[[ RECORDS FOR THE TASK, beginning ]]

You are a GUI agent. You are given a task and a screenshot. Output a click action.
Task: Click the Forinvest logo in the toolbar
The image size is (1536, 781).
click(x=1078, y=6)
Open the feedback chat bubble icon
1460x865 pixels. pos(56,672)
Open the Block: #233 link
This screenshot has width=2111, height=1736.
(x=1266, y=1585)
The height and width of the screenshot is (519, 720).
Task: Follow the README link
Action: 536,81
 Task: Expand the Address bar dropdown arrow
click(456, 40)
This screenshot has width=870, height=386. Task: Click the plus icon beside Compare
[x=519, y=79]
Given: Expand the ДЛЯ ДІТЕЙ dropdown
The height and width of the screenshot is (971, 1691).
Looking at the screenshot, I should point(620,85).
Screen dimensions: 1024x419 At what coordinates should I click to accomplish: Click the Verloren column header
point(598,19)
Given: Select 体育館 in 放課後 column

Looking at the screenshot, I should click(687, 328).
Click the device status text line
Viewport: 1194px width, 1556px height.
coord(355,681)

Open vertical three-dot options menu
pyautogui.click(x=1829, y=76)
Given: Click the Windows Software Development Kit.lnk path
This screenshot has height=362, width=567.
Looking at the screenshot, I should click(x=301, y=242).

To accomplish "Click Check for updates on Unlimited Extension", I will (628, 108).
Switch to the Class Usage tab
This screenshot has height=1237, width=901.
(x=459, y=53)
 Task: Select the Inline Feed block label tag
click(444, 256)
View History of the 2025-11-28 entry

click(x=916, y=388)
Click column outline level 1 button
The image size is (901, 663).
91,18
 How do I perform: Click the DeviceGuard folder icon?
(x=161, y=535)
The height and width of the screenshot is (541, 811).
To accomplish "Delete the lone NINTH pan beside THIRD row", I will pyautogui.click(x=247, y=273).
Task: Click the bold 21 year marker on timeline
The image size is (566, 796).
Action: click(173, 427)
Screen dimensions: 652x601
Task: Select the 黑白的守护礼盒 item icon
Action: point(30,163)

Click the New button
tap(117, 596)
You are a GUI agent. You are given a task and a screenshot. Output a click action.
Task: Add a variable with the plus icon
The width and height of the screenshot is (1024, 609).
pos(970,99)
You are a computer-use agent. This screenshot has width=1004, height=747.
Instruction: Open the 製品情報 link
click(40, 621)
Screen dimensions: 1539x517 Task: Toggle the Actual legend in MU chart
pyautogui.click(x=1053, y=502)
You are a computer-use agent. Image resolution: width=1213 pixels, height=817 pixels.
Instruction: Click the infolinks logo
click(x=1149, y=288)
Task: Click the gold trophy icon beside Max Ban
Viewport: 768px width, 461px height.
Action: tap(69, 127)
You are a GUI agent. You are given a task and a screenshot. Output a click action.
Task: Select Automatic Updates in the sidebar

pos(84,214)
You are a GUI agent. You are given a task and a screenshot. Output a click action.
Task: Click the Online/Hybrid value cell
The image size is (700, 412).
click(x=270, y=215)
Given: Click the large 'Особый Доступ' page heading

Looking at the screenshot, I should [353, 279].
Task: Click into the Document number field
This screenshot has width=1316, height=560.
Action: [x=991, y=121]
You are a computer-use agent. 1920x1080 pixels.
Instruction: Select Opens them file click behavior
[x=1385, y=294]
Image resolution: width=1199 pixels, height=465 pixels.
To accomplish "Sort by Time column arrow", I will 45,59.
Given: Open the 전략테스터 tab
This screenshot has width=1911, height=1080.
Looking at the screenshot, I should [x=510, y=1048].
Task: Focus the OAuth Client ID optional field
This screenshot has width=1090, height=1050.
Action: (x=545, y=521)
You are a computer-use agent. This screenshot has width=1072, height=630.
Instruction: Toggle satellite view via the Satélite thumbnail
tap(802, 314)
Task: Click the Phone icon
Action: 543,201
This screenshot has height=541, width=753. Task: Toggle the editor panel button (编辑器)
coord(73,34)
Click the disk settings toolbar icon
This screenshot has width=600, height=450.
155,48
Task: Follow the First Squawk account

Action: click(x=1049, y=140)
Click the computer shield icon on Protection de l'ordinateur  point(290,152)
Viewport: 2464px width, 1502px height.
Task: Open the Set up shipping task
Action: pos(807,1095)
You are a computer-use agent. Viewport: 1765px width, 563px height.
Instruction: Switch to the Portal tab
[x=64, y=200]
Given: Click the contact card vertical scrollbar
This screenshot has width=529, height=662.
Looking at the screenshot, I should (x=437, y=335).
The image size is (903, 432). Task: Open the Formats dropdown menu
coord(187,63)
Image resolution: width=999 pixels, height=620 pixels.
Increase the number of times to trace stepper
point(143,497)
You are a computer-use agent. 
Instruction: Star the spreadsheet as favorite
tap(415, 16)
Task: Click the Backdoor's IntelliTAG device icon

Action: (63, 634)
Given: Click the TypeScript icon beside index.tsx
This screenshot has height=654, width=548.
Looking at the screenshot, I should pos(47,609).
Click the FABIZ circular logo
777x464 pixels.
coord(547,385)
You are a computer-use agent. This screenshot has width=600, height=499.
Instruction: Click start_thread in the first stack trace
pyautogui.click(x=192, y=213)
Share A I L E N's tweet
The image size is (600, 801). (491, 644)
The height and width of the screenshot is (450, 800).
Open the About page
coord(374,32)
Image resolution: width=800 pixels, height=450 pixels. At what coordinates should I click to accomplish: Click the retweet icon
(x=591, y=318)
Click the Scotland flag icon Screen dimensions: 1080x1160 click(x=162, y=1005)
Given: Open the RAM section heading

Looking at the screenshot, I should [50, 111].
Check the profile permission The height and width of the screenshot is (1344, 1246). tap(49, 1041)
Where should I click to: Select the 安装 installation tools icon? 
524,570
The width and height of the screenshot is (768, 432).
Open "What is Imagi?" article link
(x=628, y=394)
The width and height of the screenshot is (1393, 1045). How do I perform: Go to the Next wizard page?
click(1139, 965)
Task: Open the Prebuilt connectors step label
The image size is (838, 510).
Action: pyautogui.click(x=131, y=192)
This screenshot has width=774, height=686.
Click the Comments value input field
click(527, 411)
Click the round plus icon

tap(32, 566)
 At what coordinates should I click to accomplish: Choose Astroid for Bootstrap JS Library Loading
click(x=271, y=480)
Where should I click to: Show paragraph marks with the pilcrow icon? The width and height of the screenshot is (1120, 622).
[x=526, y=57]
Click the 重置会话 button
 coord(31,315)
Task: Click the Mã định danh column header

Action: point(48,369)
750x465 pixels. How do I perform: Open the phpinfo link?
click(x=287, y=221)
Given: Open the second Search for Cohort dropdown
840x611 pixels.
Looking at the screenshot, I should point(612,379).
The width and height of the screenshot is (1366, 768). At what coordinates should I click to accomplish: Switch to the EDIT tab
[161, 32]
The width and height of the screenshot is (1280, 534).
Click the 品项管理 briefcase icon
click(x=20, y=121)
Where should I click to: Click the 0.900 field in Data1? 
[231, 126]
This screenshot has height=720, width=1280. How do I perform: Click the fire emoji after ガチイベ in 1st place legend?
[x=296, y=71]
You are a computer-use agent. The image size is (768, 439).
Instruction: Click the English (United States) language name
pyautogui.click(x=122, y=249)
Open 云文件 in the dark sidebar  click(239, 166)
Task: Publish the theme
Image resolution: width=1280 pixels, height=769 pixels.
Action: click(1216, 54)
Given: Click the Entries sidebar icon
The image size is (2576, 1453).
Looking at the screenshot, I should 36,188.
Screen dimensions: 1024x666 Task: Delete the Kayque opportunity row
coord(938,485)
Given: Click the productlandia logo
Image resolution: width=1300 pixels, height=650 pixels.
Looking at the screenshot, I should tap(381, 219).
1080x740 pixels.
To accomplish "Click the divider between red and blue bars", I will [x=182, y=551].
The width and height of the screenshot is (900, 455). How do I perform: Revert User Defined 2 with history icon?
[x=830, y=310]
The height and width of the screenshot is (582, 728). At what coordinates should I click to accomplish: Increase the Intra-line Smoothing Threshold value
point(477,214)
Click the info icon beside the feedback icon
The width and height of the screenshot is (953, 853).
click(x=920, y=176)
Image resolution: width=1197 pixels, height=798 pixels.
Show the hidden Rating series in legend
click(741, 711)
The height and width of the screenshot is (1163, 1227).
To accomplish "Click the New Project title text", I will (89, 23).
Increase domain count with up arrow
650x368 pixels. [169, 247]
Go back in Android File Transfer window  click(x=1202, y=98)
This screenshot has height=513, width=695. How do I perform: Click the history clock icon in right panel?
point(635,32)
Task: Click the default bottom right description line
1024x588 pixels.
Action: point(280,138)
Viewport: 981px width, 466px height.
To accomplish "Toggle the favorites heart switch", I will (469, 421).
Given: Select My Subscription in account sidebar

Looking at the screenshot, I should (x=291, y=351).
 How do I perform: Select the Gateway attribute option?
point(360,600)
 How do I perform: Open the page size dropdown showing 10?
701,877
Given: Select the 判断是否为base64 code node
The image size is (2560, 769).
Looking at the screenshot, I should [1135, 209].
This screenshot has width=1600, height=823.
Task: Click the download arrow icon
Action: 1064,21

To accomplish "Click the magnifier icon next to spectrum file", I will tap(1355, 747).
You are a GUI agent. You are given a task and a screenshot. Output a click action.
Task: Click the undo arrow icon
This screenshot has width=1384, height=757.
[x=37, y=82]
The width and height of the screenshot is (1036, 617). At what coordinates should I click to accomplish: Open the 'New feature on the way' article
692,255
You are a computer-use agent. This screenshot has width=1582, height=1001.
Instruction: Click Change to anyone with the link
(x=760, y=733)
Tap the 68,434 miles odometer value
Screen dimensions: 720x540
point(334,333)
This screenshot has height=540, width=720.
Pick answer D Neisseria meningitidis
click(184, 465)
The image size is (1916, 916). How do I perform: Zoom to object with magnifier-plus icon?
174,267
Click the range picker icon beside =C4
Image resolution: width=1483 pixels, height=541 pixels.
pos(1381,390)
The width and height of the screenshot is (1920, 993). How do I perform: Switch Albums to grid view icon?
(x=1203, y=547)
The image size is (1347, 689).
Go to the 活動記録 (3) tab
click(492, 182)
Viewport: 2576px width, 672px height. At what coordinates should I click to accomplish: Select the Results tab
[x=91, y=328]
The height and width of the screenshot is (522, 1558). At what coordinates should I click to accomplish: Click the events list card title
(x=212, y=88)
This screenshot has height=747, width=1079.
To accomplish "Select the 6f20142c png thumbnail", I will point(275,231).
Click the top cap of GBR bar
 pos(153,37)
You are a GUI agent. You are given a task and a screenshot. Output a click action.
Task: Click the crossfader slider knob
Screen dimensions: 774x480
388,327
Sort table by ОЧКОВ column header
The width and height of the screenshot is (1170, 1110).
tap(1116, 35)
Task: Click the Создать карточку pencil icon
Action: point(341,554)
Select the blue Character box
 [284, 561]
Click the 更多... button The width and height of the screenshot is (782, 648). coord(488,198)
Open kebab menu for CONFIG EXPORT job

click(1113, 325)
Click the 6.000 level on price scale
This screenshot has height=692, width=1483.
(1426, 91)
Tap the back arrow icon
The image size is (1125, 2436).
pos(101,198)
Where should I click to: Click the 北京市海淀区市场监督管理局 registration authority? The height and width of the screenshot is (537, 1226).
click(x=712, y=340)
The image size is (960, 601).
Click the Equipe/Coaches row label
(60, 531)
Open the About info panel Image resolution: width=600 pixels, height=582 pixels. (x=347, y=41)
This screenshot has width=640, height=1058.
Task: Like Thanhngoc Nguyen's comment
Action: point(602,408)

[[ RECORDS FOR THE TASK, end ]]

→ **BRIEF**:
Each line of the data above containing the string "text" is to be copied.

→ **SOLUTION FOR THIS EXERCISE**:
Click the device status text line
To accomplish "Click the New Project title text", I will (89, 23).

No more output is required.